** Opening Extracted records block **

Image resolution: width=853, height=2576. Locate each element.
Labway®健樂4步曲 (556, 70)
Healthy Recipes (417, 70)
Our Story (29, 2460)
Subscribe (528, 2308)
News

** Closing Extracted records block **

__Assigned task__. Return the full listing. Keep each line exactly as it stands.

__Reply to the task__.
Image resolution: width=853, height=2576. Locate each element.
Labway®健樂4步曲 (556, 70)
Healthy Recipes (417, 70)
Our Story (29, 2460)
Subscribe (528, 2308)
News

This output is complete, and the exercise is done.